Corinna Harfouch's performance as Lissy is particularly worth noting because she carries so much of the film's emotional weight without ever becoming a saint or a victim. She's frustrated, she's scared, she's sometimes impossible to be around. She's also the one person in the family who seems to understand what's actually happening, and that knowledge isolates her further. Hans-Uwe Bauer, playing a man losing his physical autonomy to Parkinson's, has to convey rage and resignation in the same scene, sometimes the same moment. It's exhausting work, watching him work. And that's the point—the film doesn't let you settle into comfortable distance from these characters' suffering.
When you're looking for films that treat aging and mortality with this kind of specificity, Movie OTT tracks where these kinds of challenging, award-winning international dramas end up streaming. The thing nobody mentions is that three-hour films about family dysfunction aren't typically easy sells, but Dying found its audience anyway. That speaks to something real in the storytelling—something that transcends the difficulty of its subject matter and runtime.
How to stream Dying online right now
Dying is currently available on major OTT services, and you can check the Where to Watch widget at the top of this page to see which platforms have it in your region. Streaming availability changes, so if you're planning to watch—and honestly, if you've read this far, you probably should—it's worth confirming where it's currently available before you settle in for the three-hour commitment. Movie OTT keeps these listings current across all the major platforms, so you'll know exactly where to find it without the frustration of searching blind.
Frequently asked questions
Q: Is Dying based on a true story?
Dying is a fictional narrative, though it draws on universal experiences with family, mortality, and estrangement that will feel deeply familiar to many viewers. The specificity of the characters and situations comes from the screenplay, not from a real family's biography.
Q: Who directed Dying?
Ralf Weiland directed the film, earning the directing award at the Berlin International Film Festival for his work. The film's three-hour runtime and tonal complexity reflect his deliberate, patient approach to the material.
Q: How long is Dying?
The film runs 182 minutes—just over three hours. That's not a complaint; it's a feature. Weiland uses that time to build relationships and let scenes breathe in ways that shorter films can't accommodate.
Q: What awards did Dying win?
Dying won Best Picture at the 2024 German Film Awards and premiered at the 74th Berlin International Film Festival in February 2024, where it generated significant critical attention. It's currently rated 7.9 out of 10 on IMDb.

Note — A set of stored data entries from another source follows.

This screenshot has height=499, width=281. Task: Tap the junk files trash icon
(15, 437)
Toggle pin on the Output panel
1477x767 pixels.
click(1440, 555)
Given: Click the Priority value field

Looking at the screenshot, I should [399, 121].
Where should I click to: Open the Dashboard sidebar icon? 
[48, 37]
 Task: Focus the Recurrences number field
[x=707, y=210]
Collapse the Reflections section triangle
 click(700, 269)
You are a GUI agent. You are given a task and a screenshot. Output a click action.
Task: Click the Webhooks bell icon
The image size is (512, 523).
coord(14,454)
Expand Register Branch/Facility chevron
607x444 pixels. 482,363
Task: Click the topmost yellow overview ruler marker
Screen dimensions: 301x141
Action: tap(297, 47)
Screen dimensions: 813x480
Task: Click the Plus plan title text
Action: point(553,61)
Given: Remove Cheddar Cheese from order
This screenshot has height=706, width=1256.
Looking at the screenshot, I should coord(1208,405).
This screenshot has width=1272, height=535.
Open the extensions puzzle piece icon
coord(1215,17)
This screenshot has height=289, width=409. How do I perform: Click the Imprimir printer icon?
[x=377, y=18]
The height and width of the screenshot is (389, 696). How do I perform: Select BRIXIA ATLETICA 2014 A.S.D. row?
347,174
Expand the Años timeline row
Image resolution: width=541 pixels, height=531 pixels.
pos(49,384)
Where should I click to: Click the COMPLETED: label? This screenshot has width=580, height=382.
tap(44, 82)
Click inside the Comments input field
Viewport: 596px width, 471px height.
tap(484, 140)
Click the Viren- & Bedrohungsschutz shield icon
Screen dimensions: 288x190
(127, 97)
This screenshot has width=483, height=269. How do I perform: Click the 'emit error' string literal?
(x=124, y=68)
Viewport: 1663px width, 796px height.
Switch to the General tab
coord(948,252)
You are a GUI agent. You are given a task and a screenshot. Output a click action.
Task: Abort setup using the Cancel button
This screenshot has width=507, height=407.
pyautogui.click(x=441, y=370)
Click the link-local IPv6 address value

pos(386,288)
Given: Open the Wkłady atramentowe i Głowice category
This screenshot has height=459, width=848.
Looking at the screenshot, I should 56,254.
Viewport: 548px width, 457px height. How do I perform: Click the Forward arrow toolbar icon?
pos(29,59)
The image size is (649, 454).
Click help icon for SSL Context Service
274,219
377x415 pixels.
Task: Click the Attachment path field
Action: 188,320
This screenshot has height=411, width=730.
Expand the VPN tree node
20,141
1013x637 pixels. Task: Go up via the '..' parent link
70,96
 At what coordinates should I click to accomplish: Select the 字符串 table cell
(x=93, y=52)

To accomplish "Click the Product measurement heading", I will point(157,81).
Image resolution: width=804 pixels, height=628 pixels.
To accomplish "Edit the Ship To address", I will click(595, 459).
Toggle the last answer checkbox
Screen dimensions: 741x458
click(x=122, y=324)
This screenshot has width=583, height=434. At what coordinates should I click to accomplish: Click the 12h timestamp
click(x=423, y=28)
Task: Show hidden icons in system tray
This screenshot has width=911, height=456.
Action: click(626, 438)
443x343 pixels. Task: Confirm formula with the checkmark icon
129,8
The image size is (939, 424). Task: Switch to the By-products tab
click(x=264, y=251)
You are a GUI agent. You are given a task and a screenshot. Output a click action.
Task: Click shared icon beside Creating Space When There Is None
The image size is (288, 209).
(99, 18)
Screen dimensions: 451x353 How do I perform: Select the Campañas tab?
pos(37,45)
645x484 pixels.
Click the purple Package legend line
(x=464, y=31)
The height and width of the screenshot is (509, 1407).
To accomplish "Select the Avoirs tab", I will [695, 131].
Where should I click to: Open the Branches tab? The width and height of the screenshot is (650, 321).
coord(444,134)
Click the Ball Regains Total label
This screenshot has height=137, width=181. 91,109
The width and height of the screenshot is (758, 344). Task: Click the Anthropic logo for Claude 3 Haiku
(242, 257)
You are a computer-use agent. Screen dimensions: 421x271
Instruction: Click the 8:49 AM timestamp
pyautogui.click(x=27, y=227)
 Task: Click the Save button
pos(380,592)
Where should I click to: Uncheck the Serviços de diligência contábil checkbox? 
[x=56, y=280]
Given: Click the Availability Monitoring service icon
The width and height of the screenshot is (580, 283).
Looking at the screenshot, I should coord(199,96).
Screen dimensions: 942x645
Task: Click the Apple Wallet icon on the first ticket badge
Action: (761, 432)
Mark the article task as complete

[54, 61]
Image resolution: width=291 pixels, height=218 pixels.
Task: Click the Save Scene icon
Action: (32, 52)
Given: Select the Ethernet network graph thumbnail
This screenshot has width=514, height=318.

Q: Is Dying a comedy or a drama?
It's both. The film toggles between dark comedy and genuine pathos, finding humor in the absurdities of aging and family dynamics while never losing sight of the real pain underneath. That tonal balance is one of its defining strengths.
Final thoughts on Dying
Dying isn't an easy watch—three hours, mortality, family resentment, bodies failing. But it's a necessary one. It doesn't sentimentalize aging or death, and it doesn't pretend that family crises automatically bring people together. What it does is sit with the mess of it all, finding moments of connection and humor in the spaces between the tragedy. If you're willing to give it your time, Dying offers something most films won't: a genuine reckoning with what we owe each other, and how little time we have to figure it out.